Introduction by Bruce Sterling.
Pubisher House: Small Beer Press
Year: 2012
Anthologies are a good way of introducing to the public authors and trends which would be difficult to know about by reading books of individual writers. Anthologies of translated work are particularly useful for readers who otherwise will have little opportunity to sample the literary developments in a foreign language. By offering a selection of thirty four short stories of the fantastic written by contemporary Mexican authors, mostly unknown to American readers, Three Messages and a Warning serves well the purpose of a clearly defined anthology.
The sample of short stories offered in this book is large enough to give voice to a representative number of Mexican writers who make of the fantastic an inspiration of their story telling. Related to a cosmopolitan trend in Latin American letters, the fantastic, with in some cases examples of science fiction, might seem unrelated to any form of national representation or concerns; but as Bruce Sterling observes at the outset of his introduction, aptly titled “Better Than a Mirror,” this anthology of Mexican writers has very much of a national flavor. The fantastic stories are undeniably Mexican, they clearly talk about Mexican characters and situations, they reflect the quirks and peculiarities of a culturally well defined and complex people.
The issue of Mexican national flavor is brought up by the critic because of its significance for foreign readers, and particularly to Americans, who tends to have a quite clear, and probably over simplistic, understanding of what constitute Mexican culture. The modern fantastic, with its science fiction tendencies does not appear to be a component of the Mexican image. This anthology proves them wrong.
It is quite evident, though, in this selection, that the science fiction component of the fantastic does not have for these Mexican authors the attractiveness of spectacular technology or mind boggling scientific theories of the future characteristic of most science fiction, from Jules Verne to the present. Instead, the detailed nature of the fantastic is left aside in favor of a more suggestive allusion to the extraordinary. What seems to matter to this authors is the emotional, even intellectual experience of the uncanny. In that sense, the “Contemporary Mexican Short Stories of the Fantastic” are quite different from fantastic narratives written in English, across the border.

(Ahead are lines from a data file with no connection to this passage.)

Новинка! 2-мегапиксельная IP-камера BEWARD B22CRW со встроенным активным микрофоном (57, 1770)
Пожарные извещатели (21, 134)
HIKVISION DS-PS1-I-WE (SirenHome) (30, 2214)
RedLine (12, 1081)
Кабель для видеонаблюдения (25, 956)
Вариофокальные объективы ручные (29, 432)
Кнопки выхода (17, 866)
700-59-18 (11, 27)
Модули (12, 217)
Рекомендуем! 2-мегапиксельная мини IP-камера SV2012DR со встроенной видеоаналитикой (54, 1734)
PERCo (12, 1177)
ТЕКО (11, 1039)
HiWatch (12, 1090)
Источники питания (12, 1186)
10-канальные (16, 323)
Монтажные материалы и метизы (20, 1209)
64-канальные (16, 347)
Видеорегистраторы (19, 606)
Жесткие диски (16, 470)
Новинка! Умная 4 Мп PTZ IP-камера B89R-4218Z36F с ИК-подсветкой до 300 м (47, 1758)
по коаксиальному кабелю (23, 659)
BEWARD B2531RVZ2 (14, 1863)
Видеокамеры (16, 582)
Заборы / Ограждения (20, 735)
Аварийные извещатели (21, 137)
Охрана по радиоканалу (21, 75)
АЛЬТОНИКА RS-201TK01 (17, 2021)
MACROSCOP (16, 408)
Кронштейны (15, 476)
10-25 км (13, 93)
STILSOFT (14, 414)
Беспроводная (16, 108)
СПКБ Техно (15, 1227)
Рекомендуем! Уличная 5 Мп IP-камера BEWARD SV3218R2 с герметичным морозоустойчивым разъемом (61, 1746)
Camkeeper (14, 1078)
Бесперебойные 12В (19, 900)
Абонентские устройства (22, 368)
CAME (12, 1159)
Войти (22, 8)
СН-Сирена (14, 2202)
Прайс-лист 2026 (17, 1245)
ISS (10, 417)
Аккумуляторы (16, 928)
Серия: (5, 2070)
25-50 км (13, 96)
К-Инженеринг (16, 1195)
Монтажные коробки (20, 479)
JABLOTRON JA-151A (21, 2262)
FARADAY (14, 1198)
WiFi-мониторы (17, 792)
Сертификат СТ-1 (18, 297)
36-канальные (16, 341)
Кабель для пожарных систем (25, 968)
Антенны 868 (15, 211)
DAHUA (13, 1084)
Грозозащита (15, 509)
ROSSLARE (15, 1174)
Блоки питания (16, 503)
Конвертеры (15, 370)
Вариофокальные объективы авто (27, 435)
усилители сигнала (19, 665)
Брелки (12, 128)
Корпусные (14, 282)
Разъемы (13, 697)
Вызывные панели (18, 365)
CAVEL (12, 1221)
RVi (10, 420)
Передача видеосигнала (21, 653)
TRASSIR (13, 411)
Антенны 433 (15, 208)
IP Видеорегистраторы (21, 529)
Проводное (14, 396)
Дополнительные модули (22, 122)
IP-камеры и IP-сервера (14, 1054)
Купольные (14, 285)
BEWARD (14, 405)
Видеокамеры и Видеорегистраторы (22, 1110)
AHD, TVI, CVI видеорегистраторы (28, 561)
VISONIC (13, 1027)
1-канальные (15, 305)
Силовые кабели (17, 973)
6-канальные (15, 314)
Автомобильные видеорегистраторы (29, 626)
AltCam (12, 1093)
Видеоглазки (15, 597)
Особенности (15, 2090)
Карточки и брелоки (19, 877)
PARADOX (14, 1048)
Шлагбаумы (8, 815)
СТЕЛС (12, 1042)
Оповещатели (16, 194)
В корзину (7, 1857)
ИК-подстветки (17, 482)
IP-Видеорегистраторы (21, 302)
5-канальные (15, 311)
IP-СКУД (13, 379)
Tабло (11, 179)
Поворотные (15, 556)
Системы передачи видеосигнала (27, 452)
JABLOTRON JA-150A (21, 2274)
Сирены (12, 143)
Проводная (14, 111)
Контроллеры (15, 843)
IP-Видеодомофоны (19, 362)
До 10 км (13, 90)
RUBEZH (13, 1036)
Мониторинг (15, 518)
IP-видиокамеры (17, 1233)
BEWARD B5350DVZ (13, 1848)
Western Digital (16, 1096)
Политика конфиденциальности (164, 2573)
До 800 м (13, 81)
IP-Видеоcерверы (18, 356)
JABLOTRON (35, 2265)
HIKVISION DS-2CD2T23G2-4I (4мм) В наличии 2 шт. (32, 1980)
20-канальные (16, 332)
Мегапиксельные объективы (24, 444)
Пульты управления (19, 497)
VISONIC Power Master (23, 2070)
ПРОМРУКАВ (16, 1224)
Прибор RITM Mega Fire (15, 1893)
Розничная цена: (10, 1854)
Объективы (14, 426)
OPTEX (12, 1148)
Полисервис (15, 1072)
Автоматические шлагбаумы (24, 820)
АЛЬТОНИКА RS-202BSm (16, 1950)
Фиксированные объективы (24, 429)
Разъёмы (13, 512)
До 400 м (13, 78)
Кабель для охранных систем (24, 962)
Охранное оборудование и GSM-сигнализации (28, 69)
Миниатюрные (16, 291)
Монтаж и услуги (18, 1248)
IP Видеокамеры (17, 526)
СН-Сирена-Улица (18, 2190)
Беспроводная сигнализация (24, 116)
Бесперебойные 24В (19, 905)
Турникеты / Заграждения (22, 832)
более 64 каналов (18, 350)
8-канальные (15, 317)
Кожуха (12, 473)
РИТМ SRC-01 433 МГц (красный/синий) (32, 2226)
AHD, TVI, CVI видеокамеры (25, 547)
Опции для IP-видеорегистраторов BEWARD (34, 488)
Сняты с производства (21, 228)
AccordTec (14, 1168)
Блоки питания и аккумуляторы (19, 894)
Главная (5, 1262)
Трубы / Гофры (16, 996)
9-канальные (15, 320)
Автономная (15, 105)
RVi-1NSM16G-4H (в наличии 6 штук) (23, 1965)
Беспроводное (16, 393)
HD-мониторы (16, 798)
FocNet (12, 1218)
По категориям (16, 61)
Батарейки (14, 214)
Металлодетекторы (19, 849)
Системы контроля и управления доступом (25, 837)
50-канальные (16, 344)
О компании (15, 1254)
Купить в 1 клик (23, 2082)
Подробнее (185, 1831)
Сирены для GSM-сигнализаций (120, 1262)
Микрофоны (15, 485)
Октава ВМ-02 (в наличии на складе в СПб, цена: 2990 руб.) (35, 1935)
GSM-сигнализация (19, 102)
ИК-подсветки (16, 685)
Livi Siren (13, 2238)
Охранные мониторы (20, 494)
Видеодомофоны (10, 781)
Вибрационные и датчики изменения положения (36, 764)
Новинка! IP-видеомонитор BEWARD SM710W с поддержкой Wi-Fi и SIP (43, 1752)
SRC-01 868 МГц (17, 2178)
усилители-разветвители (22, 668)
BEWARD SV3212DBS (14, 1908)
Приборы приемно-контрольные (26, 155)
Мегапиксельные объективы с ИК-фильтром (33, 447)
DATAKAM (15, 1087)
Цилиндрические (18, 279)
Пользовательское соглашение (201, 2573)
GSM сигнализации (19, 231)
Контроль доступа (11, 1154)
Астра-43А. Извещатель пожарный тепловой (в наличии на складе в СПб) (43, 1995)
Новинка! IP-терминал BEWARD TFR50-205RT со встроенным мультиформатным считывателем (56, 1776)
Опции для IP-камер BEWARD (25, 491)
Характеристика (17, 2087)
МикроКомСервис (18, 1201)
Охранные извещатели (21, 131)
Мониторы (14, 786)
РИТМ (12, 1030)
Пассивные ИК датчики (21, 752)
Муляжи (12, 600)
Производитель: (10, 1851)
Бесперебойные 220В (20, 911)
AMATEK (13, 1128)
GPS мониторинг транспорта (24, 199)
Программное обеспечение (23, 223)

Thus, to read these stories in translation is to experience a quite different way to tell about the fantastic; it is to experience the Mexican way to understand the function of fantasy in present day literature. The introduction points to the essence of this difference observing that “this book offers what science fiction offers to Mexicans: a fantastic laboratory for identity issues. What could be more Mexican than this concern for matters of identity.
Eduardo Jiménez Mayo and Chris N. Brown should be congratulated in having conceived and edited this anthology. With it they brings attention to a literary phenomenon deserving discussion in comparative terms. The fact that each story has been translated by a different translator serves well the variety of stories, each one having a very different voice from the others. Originality and imagination are not lacking in this book of out of the common tales of Contemporary Mexico.